Opinion
285 A.D. 1123 140 N.Y.S.2d 404 ANNA M. SYKES, Appellant, v. GENERAL TRANSPORTATION CASUALTY AND SURETY COMPANY, Respondent, et al., Defendant. Supreme Court of New York, First Department. May 10, 1955
Appeal from a judgment of the Supreme Court at Trial Term, entered June 7, 1954, in New York County, upon an order of the court which (1) set aside the verdict of the jury in favor of the plaintiff as contrary to the law and facts and against the weight of the credible evidence, (2) dismissed the complaint, and (3) directed a verdict in favor of the defendant-respondent.
PER CURIAM
Judgment setting aside the verdict, dismissing the complaint and directing a verdict in favor of defendant should be in all respects affirmed. Plaintiff's account of the alleged fraud practiced upon her by defendant insurance company is shifting, contradictory and often pointless. Accepting the consistent portions at face value, plaintiff claims she was deceived into signing what she thought was a receipt for lost wages, but which was in reality a release of her claim for personal injuries. She was evidently misled not so much from anything she alleges defendant's representative said to her, but essentially because she jumped to the conclusion that he was a representative of her union. She does not attribute any such express representation or any suggestion of such a representation to him. Nor is there any evidence to warrant an inference that defendant's representative knew plaintiff had mistaken him for her union representative. He testified he had identified himself as an employee of the insurance company insuring the driver who figured in the accident and that he had unmistakably discussed settlement of her claim for injuries.
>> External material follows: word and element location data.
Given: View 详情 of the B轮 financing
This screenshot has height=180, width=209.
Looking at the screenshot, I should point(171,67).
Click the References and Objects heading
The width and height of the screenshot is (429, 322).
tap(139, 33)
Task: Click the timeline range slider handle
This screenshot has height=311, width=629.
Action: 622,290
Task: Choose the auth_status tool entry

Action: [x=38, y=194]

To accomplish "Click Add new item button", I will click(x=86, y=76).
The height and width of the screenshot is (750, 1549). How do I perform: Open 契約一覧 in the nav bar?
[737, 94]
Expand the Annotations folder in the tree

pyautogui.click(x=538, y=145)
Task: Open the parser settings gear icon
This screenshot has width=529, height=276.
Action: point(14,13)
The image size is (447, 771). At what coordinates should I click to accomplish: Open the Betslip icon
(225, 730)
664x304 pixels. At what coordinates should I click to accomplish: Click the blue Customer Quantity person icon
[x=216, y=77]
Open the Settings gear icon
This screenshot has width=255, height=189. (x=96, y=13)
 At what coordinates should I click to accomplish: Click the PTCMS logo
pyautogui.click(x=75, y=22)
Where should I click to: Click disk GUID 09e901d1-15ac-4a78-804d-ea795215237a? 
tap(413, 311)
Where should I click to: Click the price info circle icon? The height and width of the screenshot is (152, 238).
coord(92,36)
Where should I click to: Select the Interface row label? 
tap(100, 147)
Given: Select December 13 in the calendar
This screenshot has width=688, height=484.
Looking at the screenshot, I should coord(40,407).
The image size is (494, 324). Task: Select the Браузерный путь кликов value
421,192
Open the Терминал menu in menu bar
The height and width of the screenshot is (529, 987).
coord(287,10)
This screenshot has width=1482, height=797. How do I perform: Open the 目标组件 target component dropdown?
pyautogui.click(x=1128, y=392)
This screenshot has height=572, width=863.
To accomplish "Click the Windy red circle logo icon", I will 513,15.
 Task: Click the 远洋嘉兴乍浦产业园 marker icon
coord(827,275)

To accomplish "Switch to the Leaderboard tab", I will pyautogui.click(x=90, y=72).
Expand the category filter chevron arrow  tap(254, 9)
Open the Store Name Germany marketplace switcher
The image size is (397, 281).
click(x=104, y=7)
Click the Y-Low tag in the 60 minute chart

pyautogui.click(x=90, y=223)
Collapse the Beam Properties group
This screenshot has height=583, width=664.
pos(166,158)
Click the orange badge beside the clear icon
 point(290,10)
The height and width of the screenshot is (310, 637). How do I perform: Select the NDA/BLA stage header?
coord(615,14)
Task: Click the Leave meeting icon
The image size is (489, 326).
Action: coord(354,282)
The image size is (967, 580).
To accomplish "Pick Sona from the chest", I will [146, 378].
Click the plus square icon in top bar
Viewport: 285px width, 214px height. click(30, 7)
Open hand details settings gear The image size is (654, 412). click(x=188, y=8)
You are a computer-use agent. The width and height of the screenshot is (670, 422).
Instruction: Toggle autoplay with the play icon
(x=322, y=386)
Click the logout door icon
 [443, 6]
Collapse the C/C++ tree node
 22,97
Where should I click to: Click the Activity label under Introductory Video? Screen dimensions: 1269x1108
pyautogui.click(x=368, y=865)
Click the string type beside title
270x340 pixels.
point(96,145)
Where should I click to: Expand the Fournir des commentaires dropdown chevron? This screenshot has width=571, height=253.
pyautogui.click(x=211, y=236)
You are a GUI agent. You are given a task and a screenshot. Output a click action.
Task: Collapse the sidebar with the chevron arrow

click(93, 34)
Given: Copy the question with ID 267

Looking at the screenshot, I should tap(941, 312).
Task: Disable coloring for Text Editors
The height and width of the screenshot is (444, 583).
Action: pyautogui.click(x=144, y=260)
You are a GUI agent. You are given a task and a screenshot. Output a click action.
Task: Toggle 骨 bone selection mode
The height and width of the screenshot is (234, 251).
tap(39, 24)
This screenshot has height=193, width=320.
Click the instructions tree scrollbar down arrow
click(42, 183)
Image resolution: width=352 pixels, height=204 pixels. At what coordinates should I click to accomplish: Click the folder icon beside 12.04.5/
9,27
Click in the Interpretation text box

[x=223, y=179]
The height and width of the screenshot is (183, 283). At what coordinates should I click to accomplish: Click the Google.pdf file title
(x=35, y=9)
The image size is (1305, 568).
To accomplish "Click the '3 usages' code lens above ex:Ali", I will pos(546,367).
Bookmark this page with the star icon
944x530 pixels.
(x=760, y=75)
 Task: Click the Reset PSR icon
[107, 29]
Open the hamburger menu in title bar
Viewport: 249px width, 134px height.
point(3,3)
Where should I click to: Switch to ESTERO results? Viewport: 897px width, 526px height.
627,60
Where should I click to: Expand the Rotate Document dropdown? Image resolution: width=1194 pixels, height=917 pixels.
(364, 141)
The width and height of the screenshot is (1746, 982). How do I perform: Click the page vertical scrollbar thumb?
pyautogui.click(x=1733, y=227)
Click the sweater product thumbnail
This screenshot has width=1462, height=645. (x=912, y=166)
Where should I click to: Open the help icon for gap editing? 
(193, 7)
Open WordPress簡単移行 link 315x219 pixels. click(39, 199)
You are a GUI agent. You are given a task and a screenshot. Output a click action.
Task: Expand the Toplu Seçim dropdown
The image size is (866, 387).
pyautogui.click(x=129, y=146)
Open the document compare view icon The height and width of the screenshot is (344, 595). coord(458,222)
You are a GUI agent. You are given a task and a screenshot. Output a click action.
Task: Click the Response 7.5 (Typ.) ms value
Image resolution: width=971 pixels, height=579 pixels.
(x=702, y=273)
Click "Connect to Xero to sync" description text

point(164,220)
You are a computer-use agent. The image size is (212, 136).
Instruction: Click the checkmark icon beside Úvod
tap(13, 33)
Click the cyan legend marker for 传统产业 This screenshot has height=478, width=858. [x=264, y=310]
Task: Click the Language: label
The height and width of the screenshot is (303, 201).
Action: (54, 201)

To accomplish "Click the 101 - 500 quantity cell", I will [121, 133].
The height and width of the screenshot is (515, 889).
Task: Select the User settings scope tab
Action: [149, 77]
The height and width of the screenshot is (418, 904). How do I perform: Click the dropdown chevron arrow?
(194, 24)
But unimpeachable testimony from a neutral source clearly establishes that plaintiff was well aware at the time of signing the release that she had settled her claim with an insurance company. An interviewer for the Department of Welfare testified that plaintiff had told her that she had settled with an insurance company in the amount stated in the release. She made this statement before she even knew she had settled her case, according to plaintiff's theory of the case. This statement also appears in the report dictated by the interviewer shortly after her interview with plaintiff.
Under the circumstances there would be no point to remanding this case for a new trial. No new evidence can possibly be presented that could salvage plaintiff's case. Her story is incredible and inadequate to establish defendant's fraud, and the opposing proof is so demolishing that were she to obtain another verdict it is clear we would be constrained to set it aside on the ground that the evidence would be insufficient to sustain her cause of action.
Peck, P. J., Cohn, Callahan, Bastow and Botein, JJ., concur.
Judgment unanimously affirmed, with costs.